La merveille est toute sûre
Que pas un homme d'Arzon
Ne reçut la moindre injure
Du mousquet ni du canon.
Un d'Arzon changeant de place,
Un boulet vint à passer,
Brisant de celui la face
Qui venait de s'y placer.
L'Arzonnois, la sauvant belle,
Eut l'épaule et les deux yeux
Tout couverts de la cervelle
De ce pauvre malheureux.
De Jésus la sainte aïeule,
Par un bienfait singulier,
Nous connaissons que vous seule
Nous gardiez en ce danger.
Ce n'est pas là proprement une poésie populaire; ces vers sont l'oeuvre de quelque bon recteur qui savait le français dans les règles. Ils se chantent sur un vieil air triste à pleurer.

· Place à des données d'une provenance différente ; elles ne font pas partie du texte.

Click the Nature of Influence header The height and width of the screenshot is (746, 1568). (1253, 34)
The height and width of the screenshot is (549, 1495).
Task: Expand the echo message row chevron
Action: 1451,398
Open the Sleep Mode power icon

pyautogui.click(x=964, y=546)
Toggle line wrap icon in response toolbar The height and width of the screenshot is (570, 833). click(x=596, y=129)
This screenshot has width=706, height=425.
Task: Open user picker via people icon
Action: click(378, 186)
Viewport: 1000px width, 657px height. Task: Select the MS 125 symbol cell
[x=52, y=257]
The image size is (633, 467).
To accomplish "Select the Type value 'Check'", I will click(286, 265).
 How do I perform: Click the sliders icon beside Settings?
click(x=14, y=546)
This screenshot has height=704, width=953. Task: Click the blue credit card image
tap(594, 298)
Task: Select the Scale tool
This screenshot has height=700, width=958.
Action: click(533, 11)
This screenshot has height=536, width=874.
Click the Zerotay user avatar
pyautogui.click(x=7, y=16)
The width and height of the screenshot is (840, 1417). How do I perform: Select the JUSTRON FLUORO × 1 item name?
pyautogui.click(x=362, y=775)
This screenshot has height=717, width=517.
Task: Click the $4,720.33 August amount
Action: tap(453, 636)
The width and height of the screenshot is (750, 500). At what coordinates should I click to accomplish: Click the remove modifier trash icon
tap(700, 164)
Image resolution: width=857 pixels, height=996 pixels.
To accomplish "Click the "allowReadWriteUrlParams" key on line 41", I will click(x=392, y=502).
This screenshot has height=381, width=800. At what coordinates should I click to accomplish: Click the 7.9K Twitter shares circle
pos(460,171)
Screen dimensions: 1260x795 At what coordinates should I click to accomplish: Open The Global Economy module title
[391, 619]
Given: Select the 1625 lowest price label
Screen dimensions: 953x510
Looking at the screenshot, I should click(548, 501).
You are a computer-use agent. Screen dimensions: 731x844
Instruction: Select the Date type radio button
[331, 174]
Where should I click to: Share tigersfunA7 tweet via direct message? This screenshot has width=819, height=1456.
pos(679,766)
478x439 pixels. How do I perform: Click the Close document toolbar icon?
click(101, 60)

Il y a en face de l'église un double escalier d'un assez beau style. C'est une imitation de la Scala santa de Rome dont les degrés sont toute l'année recouverts d'un tablier de bois. L'escalier d'Auray, comme l'autre, ne se monte qu'à genoux. On gagne neuf années d'indulgences pour chacune des marches ainsi gravies. Je vis une centaine de femmes occupées à cet exercice salutaire. Mais je dois dire que, pour la plupart, elles trichaient. Je les voyais fort bien poser le pied sur les degrés. La chair est faible. D'ailleurs, l'idée de tromper saint Pierre doit venir très naturellement à l'esprit d'une femme.
Cet escalier est de style Louis XIII, ainsi que le cloître adossé à l'église. Le culte de sainte Anne d'Auray ne remonte pas plus haut que le XVIIe siècle. L'origine en est due aux visions d'un pauvre fermier de Keranna, nommé Yves Nicolazic.